2.7奇楠沉香精油对RAW264.7细胞ROS水平的影响

在LPS诱导的炎症过程中，细胞可能会受到刺激产生过量的ROS，导致ROS 和抗氧化剂之间的失衡，诱发免疫功能紊乱[14]。细胞中ROS 的荧光强度如图10 所示，和COG 相比，LPS 刺激RAW264.7 细胞产生了大量的ROS。但经过1、10、20 μg/mL QEO 处理后，细胞内ROS 的含量呈浓度依赖性极显著降低（P<0.001），其中20 μg/mLQEO处理组的荧光水平与COG 基本一致。

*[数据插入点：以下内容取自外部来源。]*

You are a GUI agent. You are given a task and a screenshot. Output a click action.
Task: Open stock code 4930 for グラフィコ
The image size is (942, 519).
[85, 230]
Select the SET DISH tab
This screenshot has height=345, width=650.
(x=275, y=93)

2.8 奇楠沉香精油对RAW264.7细胞炎症因子的影响

RAW264.7细胞被激活时，炎症因子（TNF-α、IL-6 和IL-1β）会过度释放，这将使炎症反应进一步加重甚至失控，最终导致机体炎性病理损伤[15]。如图11 所示，与COG相比，MOG 中的TNF-α、IL-6 和IL-1β 经过LPS 刺激后，其含量均极显著增加（P<0.001），而在1、10、20 μg/mL的QEO 预处理的试验组，TNF-α、IL-6 和IL-1β的含量随着QEO浓度的增加呈极显著降低（P<0.001），说明QEO 能够剂量依赖性地抑制LPS 诱导RAW264.7 细胞炎症因子的过度产生。结果表明QEO 可以显著抑制由LPS 刺激导致的RAW264.7细胞的炎症反应。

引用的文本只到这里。